What I like about CDK, is that you can write real code, and it supports a wide range of languages, although typescript is the best experience.

Provided that you don't use any of the `fromLookup` type functions, you can run and test the code without needing any actual credentials to your cloud provider.

CDK essentially complies your code into a cloudformation template, you can run the build without credentials, then deploy the built cloudformation template separately.

You don't need to worry about your terraform server crashing half way though a deployment, because cloudformation runs the actual deployment.

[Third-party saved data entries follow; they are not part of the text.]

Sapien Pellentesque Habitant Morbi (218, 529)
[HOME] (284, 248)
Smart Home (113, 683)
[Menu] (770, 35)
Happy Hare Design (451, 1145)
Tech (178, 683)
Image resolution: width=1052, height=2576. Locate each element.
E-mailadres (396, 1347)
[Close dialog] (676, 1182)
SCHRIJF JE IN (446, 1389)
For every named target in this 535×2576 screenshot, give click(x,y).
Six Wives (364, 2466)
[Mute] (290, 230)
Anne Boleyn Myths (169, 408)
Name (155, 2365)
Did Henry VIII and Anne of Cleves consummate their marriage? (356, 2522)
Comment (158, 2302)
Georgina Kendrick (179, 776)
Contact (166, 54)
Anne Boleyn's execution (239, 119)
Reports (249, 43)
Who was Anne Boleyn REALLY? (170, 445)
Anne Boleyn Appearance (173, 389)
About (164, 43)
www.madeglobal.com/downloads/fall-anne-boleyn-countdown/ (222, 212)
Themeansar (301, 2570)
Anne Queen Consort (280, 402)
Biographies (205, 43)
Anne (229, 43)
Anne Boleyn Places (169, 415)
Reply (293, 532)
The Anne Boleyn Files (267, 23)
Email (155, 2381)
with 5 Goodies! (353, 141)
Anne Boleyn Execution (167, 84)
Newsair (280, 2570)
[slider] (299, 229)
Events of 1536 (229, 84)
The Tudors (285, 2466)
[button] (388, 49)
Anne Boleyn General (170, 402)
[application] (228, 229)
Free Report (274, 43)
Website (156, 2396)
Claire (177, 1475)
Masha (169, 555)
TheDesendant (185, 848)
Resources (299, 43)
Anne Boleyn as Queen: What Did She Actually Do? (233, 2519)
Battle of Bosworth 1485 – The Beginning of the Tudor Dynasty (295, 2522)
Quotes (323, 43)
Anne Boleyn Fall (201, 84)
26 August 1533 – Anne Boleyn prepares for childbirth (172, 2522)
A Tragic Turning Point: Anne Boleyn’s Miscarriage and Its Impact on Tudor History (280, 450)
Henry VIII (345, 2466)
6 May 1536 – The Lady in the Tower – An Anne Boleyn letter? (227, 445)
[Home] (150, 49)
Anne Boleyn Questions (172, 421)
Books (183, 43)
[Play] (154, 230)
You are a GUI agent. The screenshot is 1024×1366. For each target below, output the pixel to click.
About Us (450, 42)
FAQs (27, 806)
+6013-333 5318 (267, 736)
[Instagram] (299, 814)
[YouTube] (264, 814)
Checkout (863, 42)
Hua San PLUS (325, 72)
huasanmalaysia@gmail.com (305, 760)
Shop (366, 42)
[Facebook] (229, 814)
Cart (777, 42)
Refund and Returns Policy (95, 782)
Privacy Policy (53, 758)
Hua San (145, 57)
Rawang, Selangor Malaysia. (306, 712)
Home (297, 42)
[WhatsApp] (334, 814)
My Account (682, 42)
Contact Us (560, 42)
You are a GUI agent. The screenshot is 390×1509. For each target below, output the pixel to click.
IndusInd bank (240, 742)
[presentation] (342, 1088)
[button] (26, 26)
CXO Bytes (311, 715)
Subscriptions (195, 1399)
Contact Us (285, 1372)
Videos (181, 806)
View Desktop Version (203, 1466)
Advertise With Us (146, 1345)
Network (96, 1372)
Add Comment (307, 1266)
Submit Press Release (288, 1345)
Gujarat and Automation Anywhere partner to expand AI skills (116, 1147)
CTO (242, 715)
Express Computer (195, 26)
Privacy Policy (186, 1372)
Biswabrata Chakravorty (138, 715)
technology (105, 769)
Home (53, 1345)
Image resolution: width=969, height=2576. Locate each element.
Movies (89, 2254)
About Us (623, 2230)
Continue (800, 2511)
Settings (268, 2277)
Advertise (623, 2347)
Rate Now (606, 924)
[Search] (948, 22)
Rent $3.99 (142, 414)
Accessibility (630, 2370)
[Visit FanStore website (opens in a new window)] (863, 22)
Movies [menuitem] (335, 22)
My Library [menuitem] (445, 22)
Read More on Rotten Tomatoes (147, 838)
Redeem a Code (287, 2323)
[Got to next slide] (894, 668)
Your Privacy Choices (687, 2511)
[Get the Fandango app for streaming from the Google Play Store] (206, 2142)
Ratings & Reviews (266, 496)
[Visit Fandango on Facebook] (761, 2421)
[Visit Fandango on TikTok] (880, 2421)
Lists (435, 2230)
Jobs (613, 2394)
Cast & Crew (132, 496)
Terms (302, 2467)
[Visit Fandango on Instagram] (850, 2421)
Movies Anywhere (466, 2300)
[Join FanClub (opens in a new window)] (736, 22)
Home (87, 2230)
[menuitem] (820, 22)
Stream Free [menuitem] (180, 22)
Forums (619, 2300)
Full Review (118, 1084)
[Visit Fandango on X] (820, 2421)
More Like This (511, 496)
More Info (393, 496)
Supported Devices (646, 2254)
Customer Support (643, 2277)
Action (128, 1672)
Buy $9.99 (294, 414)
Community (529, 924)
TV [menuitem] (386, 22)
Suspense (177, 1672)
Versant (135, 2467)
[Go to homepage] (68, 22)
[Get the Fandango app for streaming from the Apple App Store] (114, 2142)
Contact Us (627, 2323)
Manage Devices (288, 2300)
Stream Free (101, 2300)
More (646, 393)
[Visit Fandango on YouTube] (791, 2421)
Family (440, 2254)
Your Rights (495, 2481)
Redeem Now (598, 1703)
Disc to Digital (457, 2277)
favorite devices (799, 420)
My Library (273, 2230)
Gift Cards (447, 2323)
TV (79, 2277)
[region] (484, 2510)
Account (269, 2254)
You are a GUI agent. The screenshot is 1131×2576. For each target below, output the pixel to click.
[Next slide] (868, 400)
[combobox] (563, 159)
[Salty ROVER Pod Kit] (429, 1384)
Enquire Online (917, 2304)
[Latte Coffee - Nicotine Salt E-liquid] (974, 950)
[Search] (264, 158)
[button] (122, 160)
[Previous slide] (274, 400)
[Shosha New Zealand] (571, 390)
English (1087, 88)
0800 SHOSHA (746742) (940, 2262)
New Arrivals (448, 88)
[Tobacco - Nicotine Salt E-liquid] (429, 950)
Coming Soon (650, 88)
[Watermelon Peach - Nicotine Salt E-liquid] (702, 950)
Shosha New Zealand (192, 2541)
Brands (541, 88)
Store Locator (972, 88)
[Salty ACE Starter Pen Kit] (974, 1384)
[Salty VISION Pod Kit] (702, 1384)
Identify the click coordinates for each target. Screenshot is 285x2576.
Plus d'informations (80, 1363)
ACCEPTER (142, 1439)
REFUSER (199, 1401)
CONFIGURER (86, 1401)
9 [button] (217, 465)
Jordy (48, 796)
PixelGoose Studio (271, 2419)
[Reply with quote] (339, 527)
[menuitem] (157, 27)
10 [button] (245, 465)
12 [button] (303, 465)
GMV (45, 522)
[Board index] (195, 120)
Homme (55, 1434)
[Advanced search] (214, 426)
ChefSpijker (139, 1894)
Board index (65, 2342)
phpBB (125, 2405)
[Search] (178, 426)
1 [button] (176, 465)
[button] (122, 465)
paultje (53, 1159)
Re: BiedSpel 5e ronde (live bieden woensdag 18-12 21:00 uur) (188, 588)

[0]: https://github.com/aws/aws-cdk

chuckadams · 6 months ago

My main problem with CDK is that it only outputs a CloudFormation stack. I can sign up for a new cloud account, spin up a k8s cluster, deploy everything to it, and restore the database snapshot faster than CF will finish a job that's stuck on UPDATE_CLEANUP_IN_PROGRESS.

Of course there's also cdk8s, but I'll probably go with Pulumi instead if I need that. Right now I'm happy with helmfile, though not so much with helm itself. So I'll definitely be giving Yoke a look.

cedws · 6 months ago

In your experience how often have you had template builds succeed but then fail at apply time? This kind of issue is what I find most frustrating about IaC today, your 'code' 'compiling' means nothing because all of the validations are serverside, and sometimes you won't find out something's wrong until Terraform is already half done applying. I want to be able to declare my infrastructure, be able to fully validate it offline, and have it work first try when I apply it.

I find Pulumi very nice here because it persists state after every successful resource creation. If it breaks somewhere in the middle, the next run will just pick up where it left off last time.

CDK… well, CDK doesn’t get in an invalid state often either, but that’s because it spends 30m rolling back every time something goes wrong.

I've had less such issues with CDK, versus raw cloudformation, or terraform, but it can still happen.